Karla explicó que acudió al establecimiento para atender a su clienta, identificada como Cintia. Comenzó a llenar un carrito con bolsas y otros artículos mientras transmitía en vivo por videollamada para que su clienta eligiera. Poco después, empleados de la tienda se acercaron a preguntarle si necesitaba ayuda, y más tarde la gerente le cuestionó sobre sus compras y una supuesta devolución anterior.

La creadora negó que esa práctica formara parte de su rutina. Aclaró que utiliza las videollamadas para mostrar los productos y que son sus clientes quienes deciden qué comprar. Si algún artículo es rechazado, ella lo regresa a su lugar. “Hay formas para hablar”, reclamó Karla, al considerar que la gerente no le permitió explicar su versión completa.

Según su relato, la tienda le mencionó una nueva política, y Karla dijo estar dispuesta a respetarla. Incluso recordó que en otras tiendas ha aceptado límites en la cantidad de productos que puede adquirir. Tras el incidente, su clienta optó por no quedarse con los artículos, así que Karla los devolvió a los estantes y se retiró del lugar. Luego continuó sus compras en Burlington y Ross sin contratiempos.

¿Un problema migratorio más allá de la tienda?

El caso cobra relevancia porque la actividad de Karla no se limita a comprar para sí misma: ella misma ha dicho que realiza compras para clientes, se comunica con ellos durante la selección y luego comercializa la mercancía. El Departamento de Estado establece que una persona con visa B-1/B-2 no puede aceptar empleo ni trabajar en Estados Unidos, aunque sí se permiten ciertas actividades empresariales como consultas o negociaciones.

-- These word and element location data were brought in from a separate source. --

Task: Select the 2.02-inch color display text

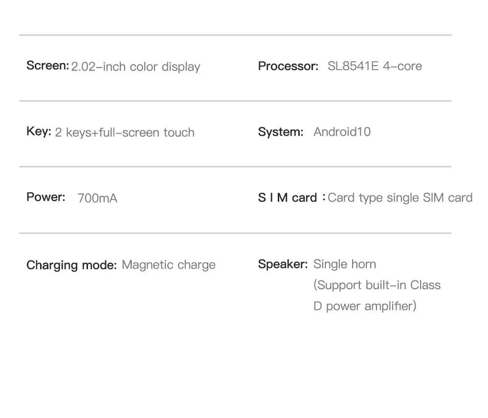Action: (135, 67)
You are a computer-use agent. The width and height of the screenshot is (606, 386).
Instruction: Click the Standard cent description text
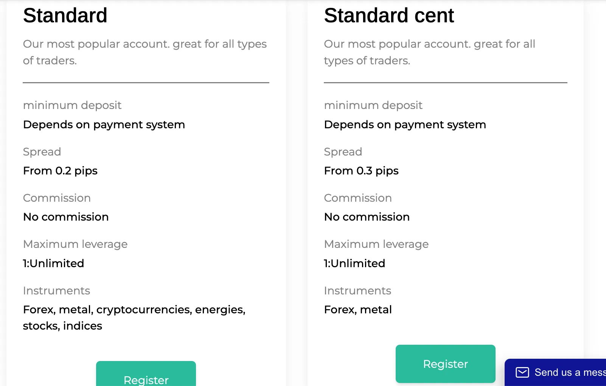point(429,52)
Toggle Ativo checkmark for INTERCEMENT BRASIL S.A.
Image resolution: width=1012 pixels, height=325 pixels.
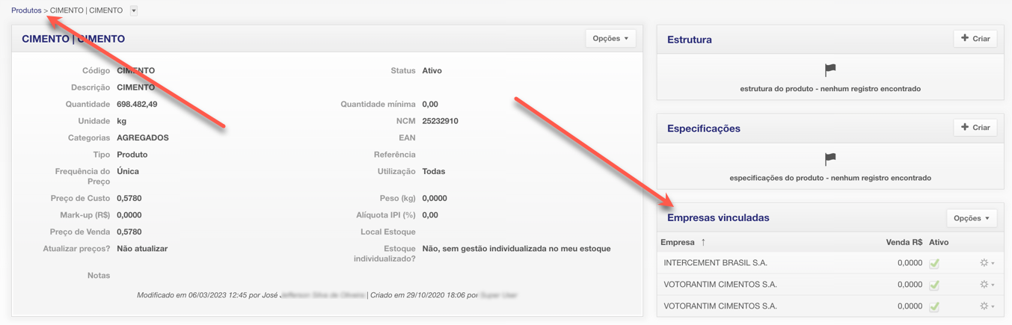934,263
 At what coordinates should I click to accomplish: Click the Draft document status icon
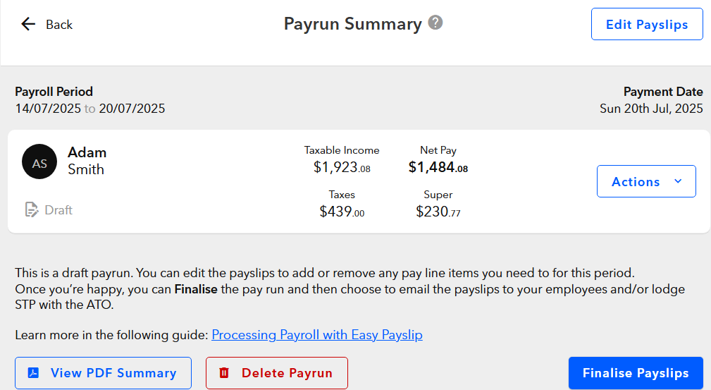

La normativa es clara: una B-1 no está destinada a que una persona obtenga empleo ni realice trabajo calificado o no calificado en territorio estadounidense. Una cosa es comprar productos durante una visita y otra muy distinta es prestar un servicio de compras como parte de un negocio. En el caso de Karla, su propia descripción sugiere que estaba trabajando para una clienta, lo que podría generar dudas migratorias.

Realizar una actividad no autorizada no cancela la visa de inmediato, pero sí puede acarrear consecuencias. El Departamento de Estado advierte que una visa puede ser revocada en ciertas circunstancias, y los oficiales de CBP tienen la autoridad final para admitir a cada visitante. Incluso hay registros de personas con visa de visitante que fueron identificadas en empleo no autorizado y enfrentaron acciones migratorias.

La tienda y las autoridades migratorias: asuntos separados

Es importante distinguir entre las políticas de una tienda y las decisiones migratorias. Una tienda puede fijar reglas sobre compras, devoluciones, grabaciones o cantidades máximas, pero la determinación sobre la admisión corresponde a las autoridades estadounidenses. Karla aseguró que habría respetado cualquier límite de compra que le hubieran comunicado.

El incidente en TJ Maxx, aunque parece una disputa sobre la forma de comprar, plantea una pregunta de fondo: ¿qué tan compatible es el modelo de negocio de un personal shopper que cruza a Estados Unidos con una visa B1/B2? La respuesta oficial es contundente: una visa de visitante no autoriza a aceptar empleo ni trabajar en el país.